Reynoso went on to serve on the law faculties at UCLA and UC Davis, and he was vice chairman of the U.S. Commission on Civil Rights from 1993 to 2004. He also served on the Select Commission on Immigration and Refugee Policy and the United Nations Commission on Human Rights.

In 2000, President Bill Clinton awarded Reynoso the Presidential Medal of Freedom, the nation’s highest civilian honor, for his “compassion and work on behalf of the downtrodden.”

An award-winning documentary, Cruz Reynoso: Sowing the Seeds of Justice, tells the story of his efforts for equity from an early age. Among them were protests against segregation in school activities and a successful drive to petition the U.S. postmaster general to expand rural mail delivery when the local post office would not bring mail to the barrio where his family lived.

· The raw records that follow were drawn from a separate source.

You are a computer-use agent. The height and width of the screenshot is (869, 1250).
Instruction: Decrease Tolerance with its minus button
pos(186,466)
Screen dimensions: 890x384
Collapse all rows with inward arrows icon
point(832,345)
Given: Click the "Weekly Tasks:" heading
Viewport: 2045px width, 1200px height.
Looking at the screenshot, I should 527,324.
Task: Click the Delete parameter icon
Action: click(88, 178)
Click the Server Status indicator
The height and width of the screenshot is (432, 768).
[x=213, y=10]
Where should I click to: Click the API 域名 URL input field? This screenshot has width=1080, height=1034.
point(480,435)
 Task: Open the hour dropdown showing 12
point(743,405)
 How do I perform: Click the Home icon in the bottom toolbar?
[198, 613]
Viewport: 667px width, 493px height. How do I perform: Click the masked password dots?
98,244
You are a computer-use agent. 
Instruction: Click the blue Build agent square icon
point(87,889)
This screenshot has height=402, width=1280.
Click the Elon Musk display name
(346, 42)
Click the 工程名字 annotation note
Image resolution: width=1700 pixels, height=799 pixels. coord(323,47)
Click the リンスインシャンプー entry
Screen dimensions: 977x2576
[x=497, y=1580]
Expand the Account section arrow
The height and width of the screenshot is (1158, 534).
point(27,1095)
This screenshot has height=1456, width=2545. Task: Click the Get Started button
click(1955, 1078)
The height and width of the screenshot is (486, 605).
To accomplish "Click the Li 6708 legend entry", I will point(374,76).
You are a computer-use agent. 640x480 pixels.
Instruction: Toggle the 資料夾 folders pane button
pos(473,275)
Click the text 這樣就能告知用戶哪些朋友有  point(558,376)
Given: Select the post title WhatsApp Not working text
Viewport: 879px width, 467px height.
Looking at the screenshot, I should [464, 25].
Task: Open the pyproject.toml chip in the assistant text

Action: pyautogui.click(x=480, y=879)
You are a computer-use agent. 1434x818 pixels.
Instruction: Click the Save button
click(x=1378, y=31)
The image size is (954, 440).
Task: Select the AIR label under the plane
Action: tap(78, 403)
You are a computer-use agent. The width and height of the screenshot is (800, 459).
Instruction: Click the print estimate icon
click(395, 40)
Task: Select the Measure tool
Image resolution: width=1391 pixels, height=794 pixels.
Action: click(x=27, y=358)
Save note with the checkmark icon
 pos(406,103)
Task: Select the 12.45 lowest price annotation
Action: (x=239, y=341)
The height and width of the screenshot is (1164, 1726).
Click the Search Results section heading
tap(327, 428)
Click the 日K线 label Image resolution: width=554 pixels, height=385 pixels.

Blessed—or burdened—with an inborn sense of fairness, Reynoso persisted in his work for others over his long life. Even at age 80, he led an investigation into the death of a young farmworker shot by police, and another on the pepper-spraying of students at UC Davis during a peaceful protest march.

“As a youngster I had what I called my justice bone,” he told PCM in 2012. “When I saw something that was really unfair or unjust it hurt, and so I felt compelled to do something about it to relieve that hurt. And I think that is still true today. So in some ways, what I do is a selfish effort to not hurt by taking on some of those issues.”